6 Spine Surgeons on Concerns About Emerging Technologies

Spine

Six spine surgeons discuss their biggest concerns about emerging spine technologies.   Ask Spine Surgeons is a weekly series of questions posed to spine surgeons around the country about clinical, business and policy issues affecting spine care. We invite all spine surgeon and specialist responses. Next week's question: What aspect of healthcare reform do you think will have the biggest impact on the spinal field this year?

Please send responses to Heather Linder at hlinder@beckershealthcare.com by Wednesday, Jan. 30, at 5 p.m. CST.


Vincent Arlet, MD, Orthopedic Spine Surgeon, KneeFootAnkle Center of Kirkland, Washington: Most of them have no track records and are promoted by the industry. 
Their rationale, their safety and advantages, benefits and or potential have yet to be proven.

Ara Deukmedjian, MD, Neurosurgeon and CEO, Deuk Spine Institute, Melbourne, Fla.: Simply put, "not enough of them." Research in medicine (and hence progress) is clearly on the "down swing" due to lack of private and government funding as well as a clear lack of support by powerful health insurance companies that indiscriminately label ALL new R&D as "experimental" and hence not reimbursable.
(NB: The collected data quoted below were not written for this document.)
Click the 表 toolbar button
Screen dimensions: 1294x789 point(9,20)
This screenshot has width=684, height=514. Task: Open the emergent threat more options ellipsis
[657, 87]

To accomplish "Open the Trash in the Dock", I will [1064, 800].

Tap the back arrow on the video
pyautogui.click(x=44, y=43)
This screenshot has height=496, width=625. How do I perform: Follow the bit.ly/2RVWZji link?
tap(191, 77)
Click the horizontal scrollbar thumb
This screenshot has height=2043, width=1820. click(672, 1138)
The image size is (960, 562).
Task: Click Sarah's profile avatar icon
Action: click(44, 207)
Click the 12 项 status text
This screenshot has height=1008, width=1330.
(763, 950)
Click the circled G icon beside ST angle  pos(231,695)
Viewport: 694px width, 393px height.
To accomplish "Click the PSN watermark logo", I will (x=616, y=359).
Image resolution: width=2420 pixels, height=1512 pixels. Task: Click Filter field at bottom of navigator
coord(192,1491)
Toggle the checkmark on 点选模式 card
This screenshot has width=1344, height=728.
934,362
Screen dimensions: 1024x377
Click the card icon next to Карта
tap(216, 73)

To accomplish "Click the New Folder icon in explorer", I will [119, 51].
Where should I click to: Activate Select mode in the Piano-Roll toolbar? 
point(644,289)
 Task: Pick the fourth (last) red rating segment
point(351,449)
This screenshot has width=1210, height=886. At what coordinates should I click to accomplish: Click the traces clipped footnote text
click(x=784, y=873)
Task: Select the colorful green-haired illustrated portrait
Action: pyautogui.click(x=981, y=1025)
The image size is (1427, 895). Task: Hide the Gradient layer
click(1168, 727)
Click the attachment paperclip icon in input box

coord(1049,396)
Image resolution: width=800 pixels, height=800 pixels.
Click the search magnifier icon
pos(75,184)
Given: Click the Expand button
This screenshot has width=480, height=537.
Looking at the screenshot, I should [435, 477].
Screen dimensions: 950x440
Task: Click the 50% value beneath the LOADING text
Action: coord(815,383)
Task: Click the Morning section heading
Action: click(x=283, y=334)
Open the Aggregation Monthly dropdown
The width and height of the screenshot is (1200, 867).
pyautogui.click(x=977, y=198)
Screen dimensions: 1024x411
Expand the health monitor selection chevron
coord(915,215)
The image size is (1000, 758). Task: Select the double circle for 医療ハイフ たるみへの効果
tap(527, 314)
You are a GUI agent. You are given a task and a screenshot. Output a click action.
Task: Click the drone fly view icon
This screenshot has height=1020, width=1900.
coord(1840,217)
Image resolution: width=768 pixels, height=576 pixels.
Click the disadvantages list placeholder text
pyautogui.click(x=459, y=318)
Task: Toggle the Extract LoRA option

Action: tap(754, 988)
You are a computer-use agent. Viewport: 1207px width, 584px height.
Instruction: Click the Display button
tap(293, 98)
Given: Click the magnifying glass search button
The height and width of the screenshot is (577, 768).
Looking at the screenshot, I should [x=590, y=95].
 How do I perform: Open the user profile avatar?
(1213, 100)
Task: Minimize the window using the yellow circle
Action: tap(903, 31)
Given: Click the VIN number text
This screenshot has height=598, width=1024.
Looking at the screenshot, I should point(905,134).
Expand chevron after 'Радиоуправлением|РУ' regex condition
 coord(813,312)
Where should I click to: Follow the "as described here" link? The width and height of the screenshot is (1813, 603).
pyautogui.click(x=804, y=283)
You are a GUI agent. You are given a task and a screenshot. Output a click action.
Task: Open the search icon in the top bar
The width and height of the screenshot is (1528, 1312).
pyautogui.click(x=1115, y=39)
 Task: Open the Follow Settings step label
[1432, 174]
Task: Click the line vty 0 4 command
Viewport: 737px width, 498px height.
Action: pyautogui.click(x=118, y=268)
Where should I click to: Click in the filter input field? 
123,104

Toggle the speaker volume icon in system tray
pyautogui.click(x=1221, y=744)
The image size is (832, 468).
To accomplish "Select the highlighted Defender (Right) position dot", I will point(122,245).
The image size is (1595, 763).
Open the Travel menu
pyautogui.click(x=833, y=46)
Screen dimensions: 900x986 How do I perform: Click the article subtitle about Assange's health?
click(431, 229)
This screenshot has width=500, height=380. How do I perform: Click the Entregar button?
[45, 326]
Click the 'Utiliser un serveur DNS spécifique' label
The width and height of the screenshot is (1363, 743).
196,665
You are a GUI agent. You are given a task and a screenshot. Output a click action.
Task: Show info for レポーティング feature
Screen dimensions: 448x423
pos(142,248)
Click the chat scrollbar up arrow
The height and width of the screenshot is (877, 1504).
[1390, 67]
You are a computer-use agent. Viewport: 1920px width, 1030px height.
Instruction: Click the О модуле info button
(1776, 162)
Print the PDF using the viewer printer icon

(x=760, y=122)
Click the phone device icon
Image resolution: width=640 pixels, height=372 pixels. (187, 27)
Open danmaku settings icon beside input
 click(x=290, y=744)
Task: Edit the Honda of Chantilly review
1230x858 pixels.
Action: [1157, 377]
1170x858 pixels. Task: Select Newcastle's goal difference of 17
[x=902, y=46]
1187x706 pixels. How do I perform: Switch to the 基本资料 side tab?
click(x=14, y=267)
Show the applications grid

How are we to bring new technology to patients when it won't be paid for? Each new technology costs millions of dollars to develop and bring to the market only to be thwarted by insurance companies that inevitably refuse to pay for any of the care a patient receives when a new technology is introduced. Doctors and the great institute of medicine has never before faced this challenge in such immense and eclipsing proportions.

For the last 200 years-plus doctors have conducted research and tried new ways of treating patients. Insurance companies were required to pay for the care patients received and they would never think of challenging a doctor's care of their patient. However over the last 25 years, health insurance companies have become greedy beyond all reason and the laws and codes of ethics that bound them in the past to conduct themselves professionally have been shed much like a snake looses its old skin to rid itself of parasites, only in this case the parasites are the health insurance companies themselves and those that are under their control. Any and all new technology being developed or having been developed in the last 10 years has been classified by insurers as "experimental" and they refuse to pay for any of the services to patients receiving care related to the new technology.

For example, a life saving new technology may be developed to heal the spinal disc without fusion and with a recovery time of 10 percent of that of spinal fusion and the patient may go to the hospital to receive care with this new technology and have an excellent outcome but the insurance company will deny paying for the treatment even though the patient's life is given back to them in "spades" and the patient and their family are eternally grateful. The bill in the tens of thousands of dollars will go unpaid by the insurer. This is happening all over the country right now, everyday, every minute and it has been happening for the last five years in spine but its the severity and scope of the problem has grown out of control and is pushing medicine to the brink of total collapse in this country. Sadly, almost no one knows about this. We all must work to bring the "ART" back into medicine. I am afraid the insurance companies are too powerful for anything to change the course of our desperate plight as we prepare to once again enter the "Dark Ages" of medicine.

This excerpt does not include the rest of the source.